0

I have a Point3d struct which implements IEquatable<Point3d> in the following manner:

public override bool Equals(object obj) {
    return obj is Point3d p && Equals(p);
}

public bool Equals(Point3d other) {
    return Equals(other, Tolerance.ToleranceDecimal);
}

public bool Equals(Point3d other, double tolerance) {
    if (tolerance < 0) throw new ArgumentOutOfRangeException(nameof(tolerance), tolerance, "Expected a tolerance greater than or equal to 0");
    return Math.Abs(X - other.X) <= tolerance && Math.Abs(Y - other.Y) <= tolerance && Math.Abs(Z - other.Z) <= tolerance;
}

public override int GetHashCode() {
    var hash = 17;
    hash = hash * 23 + X.GetHashCode();
    hash = hash * 23 + Y.GetHashCode();
    hash = hash * 23 + Z.GetHashCode();
    return hash;
}

public static bool operator ==(Point3d firstPoint, Point3d secondPoint) {
    return firstPoint.Equals(secondPoint);
}

public static bool operator !=(Point3d firstPoint, Point3d secondPoint) {
    return !(firstPoint == secondPoint);
}

This is already heavily used within an application with the expectation that checking equality between two points allows for a tolerance (which is necessary for the implementation to work correctly).

If has come to my attention that the Equals and GetHashCode methods are not consistent, and indeed it is not possible to write GetHashCode in a form that would produce good and consistent results. This issue is particularly problematic in situations where a Linq query is used, such as points.Distinct() as the resulting points may be considered Equal if comparing directly, such as points[0] == points[1]

Personally I believe the best option would be to change Equals as follows, such that it's behaviour is consistent with GetHashCode:

public bool Equals(Point3d other) {
    return Equals(other, 0);
}

However, as this is already heavily utilised within an application this would be a significant breaking change.
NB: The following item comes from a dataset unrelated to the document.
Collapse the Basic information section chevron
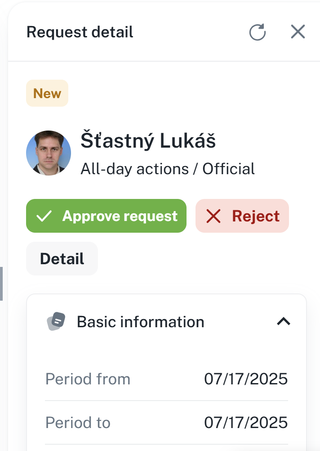click(x=284, y=321)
I believe it is the wrong thing to do, but I'm considering changing GetHashCode to:

public override int GetHashCode() {
    return 0;
}

My understanding is that the above would force the Equals method to be utilised which would result in a performance hit, but also allow for points within a tolerance to be considered equal within Linq queries. I would like to know if this opens me up to any other potential pitfalls.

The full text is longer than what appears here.